*ACTIVITY*:
Take the data that follows and retype it word for word.

============================================================

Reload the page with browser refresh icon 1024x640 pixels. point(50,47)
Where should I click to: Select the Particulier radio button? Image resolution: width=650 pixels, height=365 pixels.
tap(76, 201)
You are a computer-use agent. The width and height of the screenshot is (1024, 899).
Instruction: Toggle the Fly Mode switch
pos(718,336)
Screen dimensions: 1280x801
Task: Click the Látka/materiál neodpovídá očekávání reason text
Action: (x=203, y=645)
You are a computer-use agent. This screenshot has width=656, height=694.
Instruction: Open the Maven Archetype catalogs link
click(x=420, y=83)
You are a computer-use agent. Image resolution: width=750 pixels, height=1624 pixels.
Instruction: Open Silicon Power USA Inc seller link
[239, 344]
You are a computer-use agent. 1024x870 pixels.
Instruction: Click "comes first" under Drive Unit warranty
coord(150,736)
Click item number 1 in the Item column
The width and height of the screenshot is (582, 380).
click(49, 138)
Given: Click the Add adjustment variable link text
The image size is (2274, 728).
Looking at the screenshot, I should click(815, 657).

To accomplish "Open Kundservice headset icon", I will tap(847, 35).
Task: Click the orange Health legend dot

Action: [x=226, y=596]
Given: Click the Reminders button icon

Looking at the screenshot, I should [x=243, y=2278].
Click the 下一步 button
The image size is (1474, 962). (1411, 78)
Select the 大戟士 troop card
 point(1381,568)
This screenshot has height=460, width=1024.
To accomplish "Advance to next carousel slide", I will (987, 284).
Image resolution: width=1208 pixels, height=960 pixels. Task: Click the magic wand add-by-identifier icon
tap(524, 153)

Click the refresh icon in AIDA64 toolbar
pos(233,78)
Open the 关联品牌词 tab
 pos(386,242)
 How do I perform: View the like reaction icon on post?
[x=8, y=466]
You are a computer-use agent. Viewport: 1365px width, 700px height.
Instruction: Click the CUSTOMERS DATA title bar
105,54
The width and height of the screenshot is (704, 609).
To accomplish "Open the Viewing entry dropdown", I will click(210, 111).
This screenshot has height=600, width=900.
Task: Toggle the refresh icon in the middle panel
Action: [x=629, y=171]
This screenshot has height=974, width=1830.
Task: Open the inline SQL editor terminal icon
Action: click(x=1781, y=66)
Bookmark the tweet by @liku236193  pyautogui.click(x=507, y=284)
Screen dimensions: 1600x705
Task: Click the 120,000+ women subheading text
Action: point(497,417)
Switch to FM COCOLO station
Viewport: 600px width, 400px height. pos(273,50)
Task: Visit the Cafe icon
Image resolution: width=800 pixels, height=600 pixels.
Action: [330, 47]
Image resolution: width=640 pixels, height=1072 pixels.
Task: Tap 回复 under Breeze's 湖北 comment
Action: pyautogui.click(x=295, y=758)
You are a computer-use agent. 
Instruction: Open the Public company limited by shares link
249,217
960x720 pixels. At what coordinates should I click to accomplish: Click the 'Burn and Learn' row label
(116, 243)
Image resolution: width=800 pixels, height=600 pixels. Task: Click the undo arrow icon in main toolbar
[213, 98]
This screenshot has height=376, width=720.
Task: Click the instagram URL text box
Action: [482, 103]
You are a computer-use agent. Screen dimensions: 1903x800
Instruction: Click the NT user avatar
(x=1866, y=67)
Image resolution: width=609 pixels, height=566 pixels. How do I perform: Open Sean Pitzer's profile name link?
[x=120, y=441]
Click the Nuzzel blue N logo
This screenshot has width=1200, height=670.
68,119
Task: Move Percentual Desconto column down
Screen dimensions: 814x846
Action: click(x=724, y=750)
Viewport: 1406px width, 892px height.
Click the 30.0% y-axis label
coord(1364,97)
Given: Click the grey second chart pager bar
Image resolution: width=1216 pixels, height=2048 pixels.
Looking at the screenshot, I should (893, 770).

============================================================

*YOUR RESPONSE*:
Reload the page with browser refresh icon 1024x640 pixels. point(50,47)
Where should I click to: Select the Particulier radio button? Image resolution: width=650 pixels, height=365 pixels.
tap(76, 201)
You are a computer-use agent. The width and height of the screenshot is (1024, 899).
Instruction: Toggle the Fly Mode switch
pos(718,336)
Screen dimensions: 1280x801
Task: Click the Látka/materiál neodpovídá očekávání reason text
Action: (x=203, y=645)
You are a computer-use agent. This screenshot has width=656, height=694.
Instruction: Open the Maven Archetype catalogs link
click(x=420, y=83)
You are a computer-use agent. Image resolution: width=750 pixels, height=1624 pixels.
Instruction: Open Silicon Power USA Inc seller link
[239, 344]
You are a computer-use agent. 1024x870 pixels.
Instruction: Click "comes first" under Drive Unit warranty
coord(150,736)
Click item number 1 in the Item column
The width and height of the screenshot is (582, 380).
click(49, 138)
Given: Click the Add adjustment variable link text
The image size is (2274, 728).
Looking at the screenshot, I should click(815, 657).

To accomplish "Open Kundservice headset icon", I will tap(847, 35).
Task: Click the orange Health legend dot

Action: [x=226, y=596]
Given: Click the Reminders button icon

Looking at the screenshot, I should [x=243, y=2278].
Click the 下一步 button
The image size is (1474, 962). (1411, 78)
Select the 大戟士 troop card
 point(1381,568)
This screenshot has height=460, width=1024.
To accomplish "Advance to next carousel slide", I will (987, 284).
Image resolution: width=1208 pixels, height=960 pixels. Task: Click the magic wand add-by-identifier icon
tap(524, 153)

Click the refresh icon in AIDA64 toolbar
pos(233,78)
Open the 关联品牌词 tab
 pos(386,242)
 How do I perform: View the like reaction icon on post?
[x=8, y=466]
You are a computer-use agent. Viewport: 1365px width, 700px height.
Instruction: Click the CUSTOMERS DATA title bar
105,54
The width and height of the screenshot is (704, 609).
To accomplish "Open the Viewing entry dropdown", I will click(210, 111).
This screenshot has height=600, width=900.
Task: Toggle the refresh icon in the middle panel
Action: [x=629, y=171]
This screenshot has height=974, width=1830.
Task: Open the inline SQL editor terminal icon
Action: click(x=1781, y=66)
Bookmark the tweet by @liku236193  pyautogui.click(x=507, y=284)
Screen dimensions: 1600x705
Task: Click the 120,000+ women subheading text
Action: point(497,417)
Switch to FM COCOLO station
Viewport: 600px width, 400px height. pos(273,50)
Task: Visit the Cafe icon
Image resolution: width=800 pixels, height=600 pixels.
Action: [330, 47]
Image resolution: width=640 pixels, height=1072 pixels.
Task: Tap 回复 under Breeze's 湖北 comment
Action: pyautogui.click(x=295, y=758)
You are a computer-use agent. 
Instruction: Open the Public company limited by shares link
249,217
960x720 pixels. At what coordinates should I click to accomplish: Click the 'Burn and Learn' row label
(116, 243)
Image resolution: width=800 pixels, height=600 pixels. Task: Click the undo arrow icon in main toolbar
[213, 98]
This screenshot has height=376, width=720.
Task: Click the instagram URL text box
Action: [482, 103]
You are a computer-use agent. Screen dimensions: 1903x800
Instruction: Click the NT user avatar
(x=1866, y=67)
Image resolution: width=609 pixels, height=566 pixels. How do I perform: Open Sean Pitzer's profile name link?
[x=120, y=441]
Click the Nuzzel blue N logo
This screenshot has width=1200, height=670.
68,119
Task: Move Percentual Desconto column down
Screen dimensions: 814x846
Action: click(x=724, y=750)
Viewport: 1406px width, 892px height.
Click the 30.0% y-axis label
coord(1364,97)
Given: Click the grey second chart pager bar
Image resolution: width=1216 pixels, height=2048 pixels.
Looking at the screenshot, I should (893, 770).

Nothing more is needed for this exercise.